07 June 2019 | Herpreet Kaur Grewal
Around 72 per cent of Brits say they know very little or nothing about indoor air quality and its effects, shows research commissioned by environmental solutions company Veolia.
The survey, carried out by YouGov*, also shows that 73 per cent agree that the government should develop indoor air quality guidelines for all public buildings and 31 per cent of respondents had never heard about the subject of indoor air quality before. Fifty-five per cent of the respondents claim to be unconcerned about indoor air quality and their health.
Veolia has called on the government to refine its indoor air quality regulatory guidance, and align it with the World Health Organization's standards.
Richard Kirkman, chief technology and innovation officer, Veolia UK & Ireland, said: "We can smell car fumes and sometimes we see dust levels outside, but little is known about invisible indoor air pollution and its potential health effects - thought to be eight times more dangerous than outdoor conditions.
"Veolia has been monitoring and studying indoor air at a global level for over 10 years, and out of the hundreds of buildings it has audited, at least 80 per cent have required some corrective action - in the UK it is no different. Our research shows the public is poorly informed on an issue that will affect each and every one of us - we spend eight hours a day in the buildings, much longer than we spend commuting."
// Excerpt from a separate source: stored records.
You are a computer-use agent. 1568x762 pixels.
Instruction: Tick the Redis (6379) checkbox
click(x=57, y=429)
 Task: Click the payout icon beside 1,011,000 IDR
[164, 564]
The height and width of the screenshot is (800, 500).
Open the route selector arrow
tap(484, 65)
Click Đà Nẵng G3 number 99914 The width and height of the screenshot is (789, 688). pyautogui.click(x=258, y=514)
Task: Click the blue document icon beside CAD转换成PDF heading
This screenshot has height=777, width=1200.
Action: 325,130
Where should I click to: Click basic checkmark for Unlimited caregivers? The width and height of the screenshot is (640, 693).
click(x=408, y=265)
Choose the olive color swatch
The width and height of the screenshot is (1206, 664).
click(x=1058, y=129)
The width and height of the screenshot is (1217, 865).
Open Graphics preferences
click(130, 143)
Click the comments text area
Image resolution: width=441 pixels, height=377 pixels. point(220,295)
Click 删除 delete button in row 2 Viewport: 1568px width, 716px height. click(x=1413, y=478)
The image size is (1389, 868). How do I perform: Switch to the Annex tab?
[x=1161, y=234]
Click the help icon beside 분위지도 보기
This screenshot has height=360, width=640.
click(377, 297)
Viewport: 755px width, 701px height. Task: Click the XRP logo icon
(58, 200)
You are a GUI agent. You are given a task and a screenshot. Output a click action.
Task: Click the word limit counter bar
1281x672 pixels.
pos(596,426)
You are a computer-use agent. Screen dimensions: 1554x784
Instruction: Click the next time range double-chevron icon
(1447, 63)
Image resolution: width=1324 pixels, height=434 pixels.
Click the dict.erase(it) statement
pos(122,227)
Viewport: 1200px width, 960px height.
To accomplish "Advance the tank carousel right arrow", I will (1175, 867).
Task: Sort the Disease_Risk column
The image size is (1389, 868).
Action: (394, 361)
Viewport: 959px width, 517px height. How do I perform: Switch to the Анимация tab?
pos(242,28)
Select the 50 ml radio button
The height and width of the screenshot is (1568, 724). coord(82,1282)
Kirkman added: "Current government advice on indoor air quality is fragmented, ineffective and has been poorly enforced to date. Solutions are available to prevent further indoor air-related health impacts, but only if the problem is taken seriously by policy-makers and stronger guidelines are imposed. Adopting guidance on indoor air quality will be an important, immediate step in preventing a whole generation from suffering unnecessary ill health or reduced life expectancy."
* The survey was carried out online. The total sample size of respondents was 2,025 adults. Fieldwork was undertaken between 31 June and 3 May. The figures have been weighted and are representative of all British adults (aged 18+).